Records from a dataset
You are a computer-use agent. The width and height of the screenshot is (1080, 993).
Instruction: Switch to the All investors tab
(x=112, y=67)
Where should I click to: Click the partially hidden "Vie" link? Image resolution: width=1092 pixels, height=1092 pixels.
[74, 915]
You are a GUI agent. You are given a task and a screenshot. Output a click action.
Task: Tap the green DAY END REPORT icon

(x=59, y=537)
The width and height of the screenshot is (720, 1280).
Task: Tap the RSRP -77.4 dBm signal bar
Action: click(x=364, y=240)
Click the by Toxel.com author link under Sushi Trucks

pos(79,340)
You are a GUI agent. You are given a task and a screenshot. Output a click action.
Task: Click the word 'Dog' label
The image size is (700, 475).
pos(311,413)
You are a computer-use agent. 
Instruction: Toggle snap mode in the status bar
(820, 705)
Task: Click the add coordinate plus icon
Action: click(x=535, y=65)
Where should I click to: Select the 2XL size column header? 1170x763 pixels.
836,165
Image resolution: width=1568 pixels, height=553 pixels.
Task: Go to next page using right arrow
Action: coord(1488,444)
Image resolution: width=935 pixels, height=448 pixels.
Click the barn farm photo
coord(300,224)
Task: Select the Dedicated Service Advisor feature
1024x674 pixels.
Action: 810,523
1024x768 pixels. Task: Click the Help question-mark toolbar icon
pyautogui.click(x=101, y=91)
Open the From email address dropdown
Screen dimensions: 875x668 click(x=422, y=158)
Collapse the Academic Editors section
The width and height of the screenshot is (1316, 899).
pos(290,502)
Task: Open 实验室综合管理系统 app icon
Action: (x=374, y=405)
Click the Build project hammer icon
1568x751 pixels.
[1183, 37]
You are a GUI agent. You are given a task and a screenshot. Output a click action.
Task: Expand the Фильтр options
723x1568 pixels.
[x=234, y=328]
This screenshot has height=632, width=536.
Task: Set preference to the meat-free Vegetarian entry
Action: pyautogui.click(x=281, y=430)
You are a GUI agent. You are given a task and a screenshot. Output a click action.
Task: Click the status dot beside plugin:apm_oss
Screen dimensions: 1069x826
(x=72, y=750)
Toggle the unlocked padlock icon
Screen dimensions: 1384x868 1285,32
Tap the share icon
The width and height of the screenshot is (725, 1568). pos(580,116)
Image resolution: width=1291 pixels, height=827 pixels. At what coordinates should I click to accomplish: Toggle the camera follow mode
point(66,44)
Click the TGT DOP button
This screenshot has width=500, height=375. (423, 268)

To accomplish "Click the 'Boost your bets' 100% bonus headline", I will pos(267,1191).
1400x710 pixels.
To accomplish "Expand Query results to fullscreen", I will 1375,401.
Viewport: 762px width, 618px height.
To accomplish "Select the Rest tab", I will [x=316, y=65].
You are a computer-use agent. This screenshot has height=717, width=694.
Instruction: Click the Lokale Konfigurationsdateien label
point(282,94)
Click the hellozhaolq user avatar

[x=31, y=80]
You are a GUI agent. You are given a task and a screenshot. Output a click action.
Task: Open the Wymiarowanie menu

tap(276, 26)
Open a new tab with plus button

• What is required
Answer with the exact lines running from the one that contains "Click the TGT DOP button" through the last line of the data. Include no other line.

• Response to the task
Click the TGT DOP button
This screenshot has width=500, height=375. (423, 268)

To accomplish "Click the 'Boost your bets' 100% bonus headline", I will pos(267,1191).
1400x710 pixels.
To accomplish "Expand Query results to fullscreen", I will 1375,401.
Viewport: 762px width, 618px height.
To accomplish "Select the Rest tab", I will [x=316, y=65].
You are a computer-use agent. This screenshot has height=717, width=694.
Instruction: Click the Lokale Konfigurationsdateien label
point(282,94)
Click the hellozhaolq user avatar

[x=31, y=80]
You are a GUI agent. You are given a task and a screenshot. Output a click action.
Task: Open the Wymiarowanie menu

tap(276, 26)
Open a new tab with plus button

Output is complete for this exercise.